In conclusion, AI-based technology is expanding rapidly and is applied in many areas of health care. The ethical aspects and issues of applying AI are extendedly discussed in the literature, however, no universally accepted comprehensive framework for ethical AI development and implementation in healthcare has been developed. Ethics Guidelines for trustworthy AI is a comprehensive but non-binding framework that provides guidance and recommendations for AI developers. However, the lack of practical methods to test AI-based technologies for their ethical function and implementation is very clear. In addition, several groups of stakeholders, such as vulnerable populations, healthcare providers and managers of healthcare organizations are clearly underrepresented in the current discussion about ethical issues of AI application in healthcare.

9 Suggestions for further research

Given the lack of practical methods or frameworks to test for adherence to upholding ethical principles during the whole life cycle of AI-based technology in healthcare, further research to develop such practical tools are needed in the future.

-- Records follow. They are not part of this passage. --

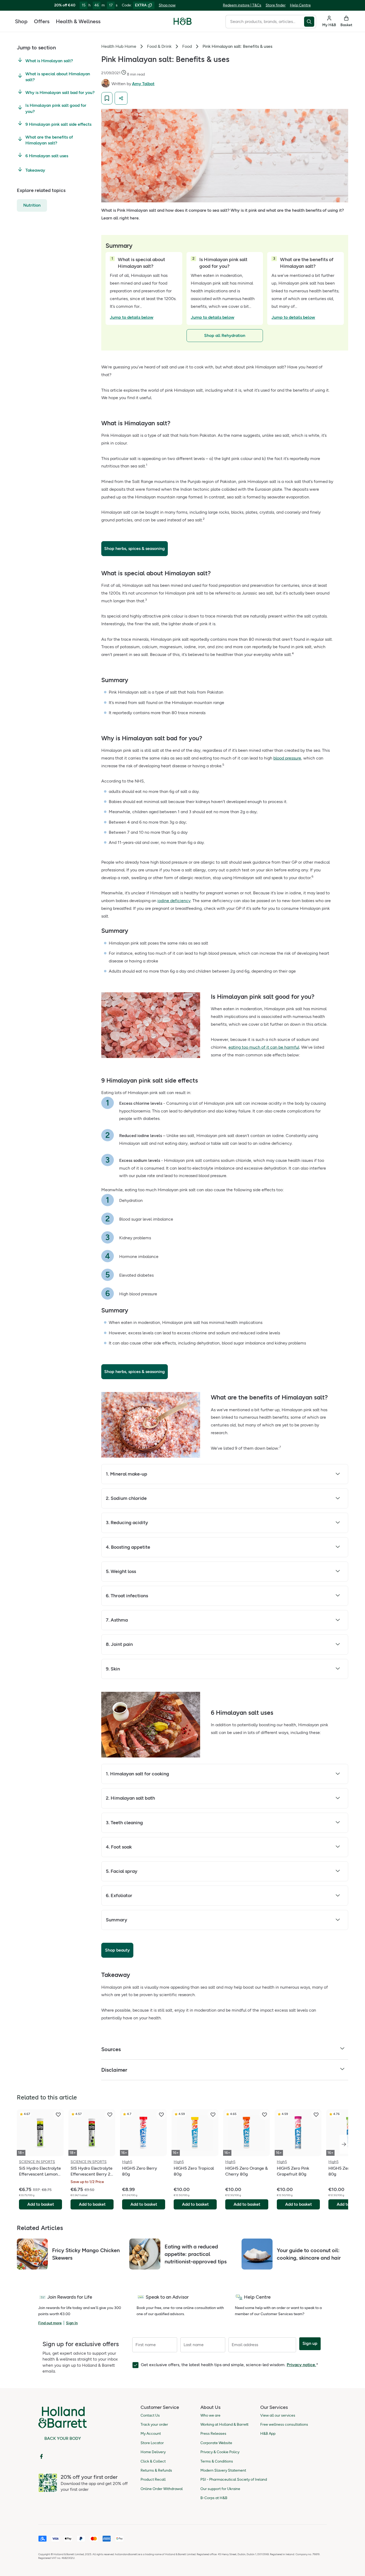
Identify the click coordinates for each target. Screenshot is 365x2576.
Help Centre (300, 5)
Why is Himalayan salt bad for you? (60, 92)
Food (187, 46)
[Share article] (121, 98)
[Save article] (107, 98)
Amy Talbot (143, 83)
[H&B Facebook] (41, 2456)
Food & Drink (159, 46)
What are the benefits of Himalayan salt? (49, 140)
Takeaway (35, 170)
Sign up (309, 2343)
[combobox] (265, 21)
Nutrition (32, 205)
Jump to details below (131, 317)
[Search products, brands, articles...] (310, 21)
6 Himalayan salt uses (46, 155)
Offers (41, 21)
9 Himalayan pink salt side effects (58, 124)
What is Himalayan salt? (49, 61)
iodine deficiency (174, 900)
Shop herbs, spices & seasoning (134, 548)
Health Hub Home (118, 46)
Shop (21, 21)
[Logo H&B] (182, 23)
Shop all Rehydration (224, 335)
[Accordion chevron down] (338, 1474)
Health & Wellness (78, 21)
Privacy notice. (301, 2364)
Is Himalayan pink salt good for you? (55, 108)
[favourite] (58, 2114)
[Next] (344, 2144)
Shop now (167, 5)
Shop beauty (117, 1950)
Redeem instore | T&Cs (242, 5)
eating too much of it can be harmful (263, 1047)
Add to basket (40, 2204)
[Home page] (182, 21)
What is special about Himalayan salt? (57, 76)
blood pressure (287, 758)
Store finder (276, 5)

In addition, further research is needed to identify different stakeholders, users and beneficiaries of AI-based technology in healthcare and to engage with them in a discussion about AI ethics and practical solutions to ensure ethical AI. There is a need for interdisciplinary collaboration between different stakeholders, regulatory and legislative authorities to ensure ethical AI, transparency in implementation and timely reporting of both best practice and lessons learned, and to inform how to best built sound governance models to support the implementation of harmonized ethical frameworks. Due consideration for public health and global health implications is also needed in terms of research priorities, to address equity and diversity challenges.